Table 1. Results of the siege Test with 500 Simultaneous Users
|Elapsed time||81.29 secs|
|Response time||0.71 secs|
|Transaction rate||307.54 trans/sec|
As you can see, the response time was usually less than one second, which is remarkably fast for the kind of pages we were serving. The server had no problem delivering more than 300 transactions per second with a concurrency of 218 requests.
We had to go back to our workstation and try the same test, given that the workstation previously left the A261T server in the dust at 15 concurrent users. We changed the workstation configuration to match the server, and the workstation couldn't even finish the test at 500 concurrent users. In fact, the only way we could get it to finish was to reduce the number of concurrent users to 100 maximum, and even then it failed one transaction. We produced the numbers in Table 2 on a system with an AMD 4400+ Athlon x2 processor with 4GB of DDR400 RAM and a 300GB SATA 3.0Gb/s drive (no RAID).

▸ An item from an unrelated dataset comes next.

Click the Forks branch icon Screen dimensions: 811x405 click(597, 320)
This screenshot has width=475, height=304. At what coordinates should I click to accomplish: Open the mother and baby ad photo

Table 2. Same Test, on the Workstation
|Elapsed time||37.45 secs|
|Response time||0.05 secs|
|Transaction rate||133.48 trans/sec|
This story wouldn't be complete without mentioning our personal blunders. The Aberdeen server made an extremely loud whining noise when we first set it up. We tolerated this noise for what seemed like an eternity (more like two weeks of playing around with the server and running the original benchmarks, which we eventually had to replace). When we'd had enough, we opened up the case to listen to specific areas and feel around for vibrations in order to locate the source of the noise. A slip of the wrist, and suddenly there was a piece of thumb caught in a CPU fan blade. (Never let it be said that we don't put a bit of ourselves into everything we do.) Now we had not only a loud whine, but also a fan that made a nearly unbearable racket.
It turns out the whine was just the server's way of letting us know one of the redundant power supplies wasn't working. Why wasn't it working? Because we didn't have the power cord pushed in all the way. It turned out we could have saved ourselves two weeks of agony and a band-aid if we'd simply pushed in the power cords more carefully. As for the fan, it worked, if noisily. But we replaced it with one of our own while we waited for Aberdeen to send another. The server wasn't whisper quiet by any means once we had it in normal operation, but it sounded like virtually any other rackmount server that has to push a lot of air in order to stay cool.
The retail direct price for this particular configuration is $4,999 US. Given the design for reliability and its excellent performance and scalability, we consider the A261T to deliver an awful lot of bang for this buck. This model is very well deserving of our title of Ultimate Linux Server, and we recommend the Aberdeen line of servers without reservation.